**Your objective**
Please reproduce the listing below word for word, beginning with the line that contains "Task: Open comments" and ending after the line that contains "Looking at the".

Begin Exercise data

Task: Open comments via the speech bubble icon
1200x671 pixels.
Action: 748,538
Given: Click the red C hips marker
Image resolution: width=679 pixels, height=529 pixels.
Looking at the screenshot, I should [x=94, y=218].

End Exercise data
Begin Exercise data

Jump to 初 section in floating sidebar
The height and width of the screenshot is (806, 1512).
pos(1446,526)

End Exercise data

**The reply**
Task: Open comments via the speech bubble icon
1200x671 pixels.
Action: 748,538
Given: Click the red C hips marker
Image resolution: width=679 pixels, height=529 pixels.
Looking at the screenshot, I should [x=94, y=218].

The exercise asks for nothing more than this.